When the bombs went off last year, Hood had already finished the race. He said the first explosion sounded like a cannon going off — similar to the sound one might hear when a player hits a home run at nearby Fenway Park.

“Anybody who knows anything about the marathon and the Red Sox knows that they play early, so there’s not a game going on,” Hood said. “So you don’t know what that sound was.”

Then, about 15 seconds later, another blast.

“You felt it, you heard it, because you couldn’t really see anything,” he said. “Once that second one went off, you knew something was wrong. Everyone went running toward the scene and cops were screaming, ‘Get out of the street!’

“I was thinking, oh my gosh, they’re going to start shooting somebody, there’s a terrorist on the loose.
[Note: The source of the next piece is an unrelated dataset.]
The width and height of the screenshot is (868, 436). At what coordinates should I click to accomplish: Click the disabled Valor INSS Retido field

I thought I’d be more likely to win the lottery than witness a bombing at the Boston Marathon.”

Because he had already finished the race, Hood had his cell phone with him, and it was constantly buzzing with calls, text messages and Facebook alerts from concerned family, friends and patients. His phone had a low battery, and it soon died, so he asked to use the phone of a stranger on the sidewalk so he could call his mother.
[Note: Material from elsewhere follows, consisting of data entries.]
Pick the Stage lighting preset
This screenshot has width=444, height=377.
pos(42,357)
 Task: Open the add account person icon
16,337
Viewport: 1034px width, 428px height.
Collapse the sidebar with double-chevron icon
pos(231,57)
“She answered and said ‘How’d you do in the race?’” Hood said. “She and my father had been out of town, so they were on the road as all of this was happening — they had no idea. I told her I did alright, and that I was OK. Then I said ‘Go turn your tv on.’”

Hood was eventually able to get the word out through both his personal and business Facebook pages that he was not hurt in the bombing. He and the friend he was staying with in Boston had planned to enjoy lunch downtown, watching other racers finish the marathon. They did manage to eventually meet up with each other after the bombing, but while it was originally supposed to be a celebration, the joyous mood of the entire event was ruined.

This left a stain on the positive memories Hood has of the city and the marathons he has enjoyed over the years, which is a major factor in his desire to compete again this year.

“I always remember the first one, it was my very first time in Boston, and I remember bits and pieces of the other ones,” he said. “Last year will forever stand out in my mind. I’ll never forget it, but I will not be deterred by it.”

He believes the legacy of the race — one of the oldest continuous sporting events in the country — is strong enough to rebound from the tragedy last year. “We need to keep this going, this very American event, and we can’t let anybody try to spoil it,” he said. “It’s the Boston Marathon, it’s the one race you want to brag about, it’s the one that makes you stand out. It doesn’t get old. It’s so exciting, those last two miles with 100,000 people cheering — it’s pure adrenaline.”

One of his favorite parts of the marathon — people on the sidewalks congratulating runners who have completed the marathon — became a surreal moment in the aftermath of last year’s race.

“For the first time I’m walking down the street and it’s just sadness, just blank stares,” Hood said. “I just think, are we back to 9/11? Are we going to go through that again?”

Although the marathon was a tragedy, positive things began happening almost immediately upon his return. He got involved with local high school athletics programs, lending his medical expertise, and two of the teams he worked with at Pigeon Forge High School, the baseball and wrestling teams, won state titles.

Hood has ramped up his training and running recently in preparation for the marathon, and he has also helped others who are training. One year has passed since the last marathon, and he hopes to cap it off with a race that leaves a better memory than the last.

“I want another marathon to go with those two state titles,” Hood said.